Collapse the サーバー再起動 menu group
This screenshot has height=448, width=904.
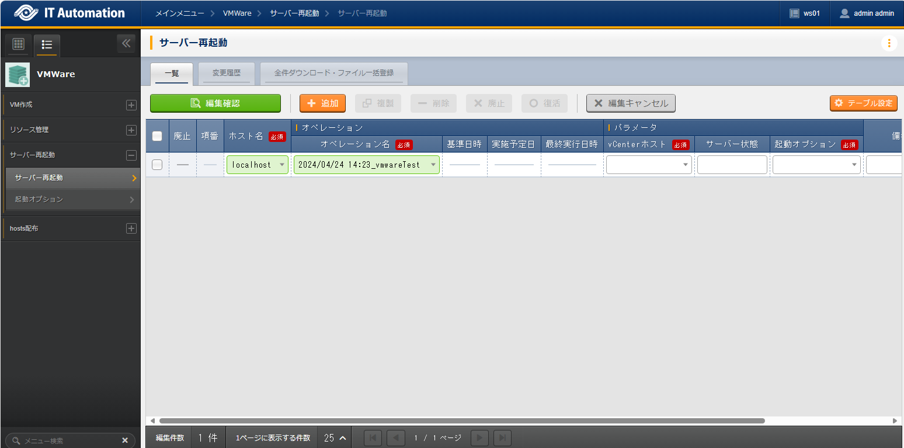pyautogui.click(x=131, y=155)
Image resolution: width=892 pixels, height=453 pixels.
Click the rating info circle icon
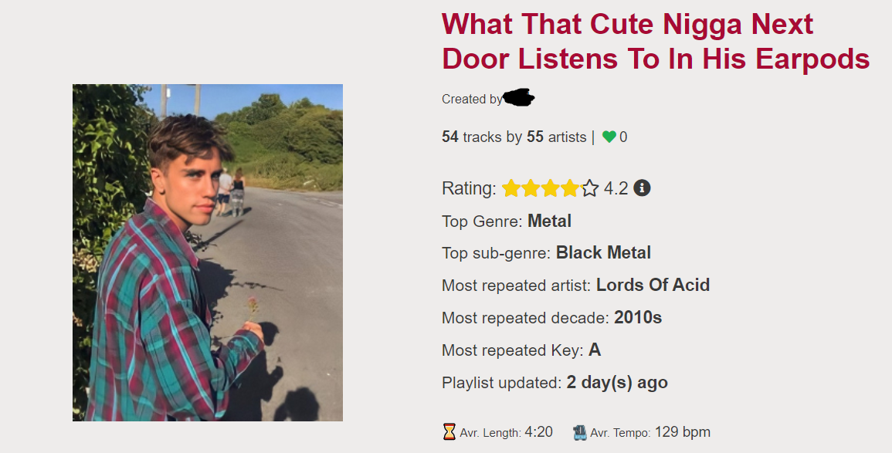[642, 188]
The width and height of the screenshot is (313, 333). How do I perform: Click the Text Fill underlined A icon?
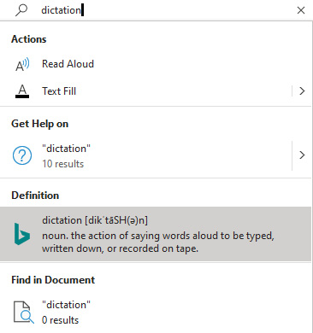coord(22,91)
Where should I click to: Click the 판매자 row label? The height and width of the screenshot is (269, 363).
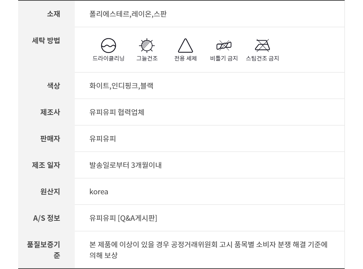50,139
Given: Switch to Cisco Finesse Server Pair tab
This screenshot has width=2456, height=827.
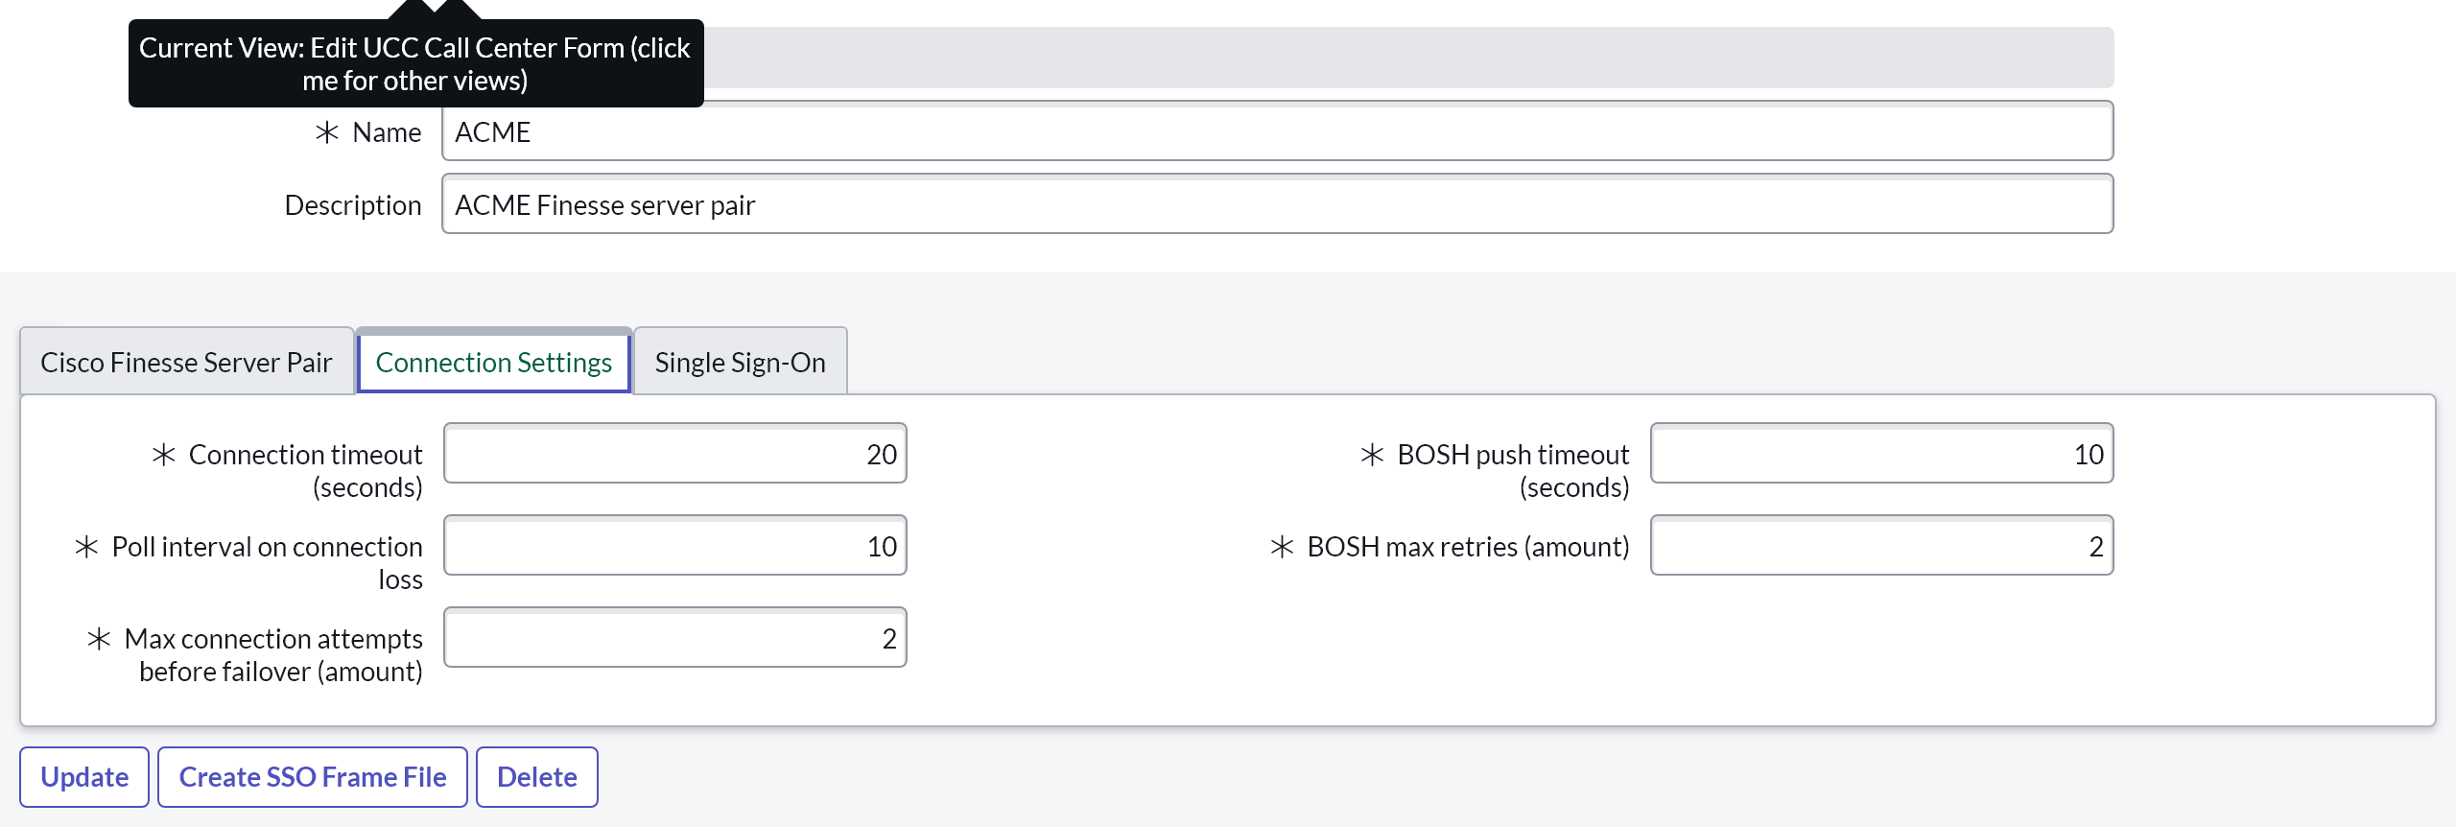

*Your task*. Everything from the line with "The width and" through the end of the records above, both ends included, is to be reproduced exactly, and nothing outside that span; the pictures are to be dropped.

*Result of the task*.
The width and height of the screenshot is (313, 333). How do I perform: Click the Text Fill underlined A icon?
coord(22,91)
Where should I click to: Click the 판매자 row label? The height and width of the screenshot is (269, 363).
50,139
Given: Switch to Cisco Finesse Server Pair tab
This screenshot has width=2456, height=827.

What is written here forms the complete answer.